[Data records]

------------------------------------------------------------------------

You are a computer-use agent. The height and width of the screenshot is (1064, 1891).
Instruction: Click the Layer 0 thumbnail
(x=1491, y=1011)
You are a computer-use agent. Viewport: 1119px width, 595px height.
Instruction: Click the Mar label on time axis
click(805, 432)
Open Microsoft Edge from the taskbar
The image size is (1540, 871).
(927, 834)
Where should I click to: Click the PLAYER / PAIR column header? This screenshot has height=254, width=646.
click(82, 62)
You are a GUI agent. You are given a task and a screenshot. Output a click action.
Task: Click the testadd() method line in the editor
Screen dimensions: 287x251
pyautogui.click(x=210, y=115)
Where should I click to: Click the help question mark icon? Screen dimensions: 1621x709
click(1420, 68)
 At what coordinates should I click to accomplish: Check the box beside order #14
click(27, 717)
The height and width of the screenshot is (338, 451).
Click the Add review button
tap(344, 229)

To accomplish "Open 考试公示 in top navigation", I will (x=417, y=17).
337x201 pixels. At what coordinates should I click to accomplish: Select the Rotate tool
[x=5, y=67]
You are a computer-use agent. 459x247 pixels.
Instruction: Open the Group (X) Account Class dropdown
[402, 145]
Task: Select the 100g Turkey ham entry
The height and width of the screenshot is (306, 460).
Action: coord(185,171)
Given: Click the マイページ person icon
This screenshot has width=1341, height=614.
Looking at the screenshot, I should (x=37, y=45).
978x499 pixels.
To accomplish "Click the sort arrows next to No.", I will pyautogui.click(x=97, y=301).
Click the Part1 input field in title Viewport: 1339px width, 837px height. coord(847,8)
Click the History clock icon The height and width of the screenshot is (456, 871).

------------------------------------------------------------------------

# [Prompt]
Can you convert the data records above into a Markdown table with the columns Row and Line, giving each line a row number and leaving out blank lines?

# [Complete answer]
| Row | Line |
|---|---|
| 1 | You are a computer-use agent. The height and width of the screenshot is (1064, 1891). |
| 2 | Instruction: Click the Layer 0 thumbnail |
| 3 | (x=1491, y=1011) |
| 4 | You are a computer-use agent. Viewport: 1119px width, 595px height. |
| 5 | Instruction: Click the Mar label on time axis |
| 6 | click(805, 432) |
| 7 | Open Microsoft Edge from the taskbar |
| 8 | The image size is (1540, 871). |
| 9 | (927, 834) |
| 10 | Where should I click to: Click the PLAYER / PAIR column header? This screenshot has height=254, width=646. |
| 11 | click(82, 62) |
| 12 | You are a GUI agent. You are given a task and a screenshot. Output a click action. |
| 13 | Task: Click the testadd() method line in the editor |
| 14 | Screen dimensions: 287x251 |
| 15 | pyautogui.click(x=210, y=115) |
| 16 | Where should I click to: Click the help question mark icon? Screen dimensions: 1621x709 |
| 17 | click(1420, 68) |
| 18 |  At what coordinates should I click to accomplish: Check the box beside order #14 |
| 19 | click(27, 717) |
| 20 | The height and width of the screenshot is (338, 451). |
| 21 | Click the Add review button |
| 22 | tap(344, 229) |
| 23 | To accomplish "Open 考试公示 in top navigation", I will (x=417, y=17). |
| 24 | 337x201 pixels. At what coordinates should I click to accomplish: Select the Rotate tool |
| 25 | [x=5, y=67] |
| 26 | You are a computer-use agent. 459x247 pixels. |
| 27 | Instruction: Open the Group (X) Account Class dropdown |
| 28 | [402, 145] |
| 29 | Task: Select the 100g Turkey ham entry |
| 30 | The height and width of the screenshot is (306, 460). |
| 31 | Action: coord(185,171) |
| 32 | Given: Click the マイページ person icon |
| 33 | This screenshot has width=1341, height=614. |
| 34 | Looking at the screenshot, I should (x=37, y=45). |
| 35 | 978x499 pixels. |
| 36 | To accomplish "Click the sort arrows next to No.", I will pyautogui.click(x=97, y=301). |
| 37 | Click the Part1 input field in title Viewport: 1339px width, 837px height. coord(847,8) |
| 38 | Click the History clock icon The height and width of the screenshot is (456, 871). |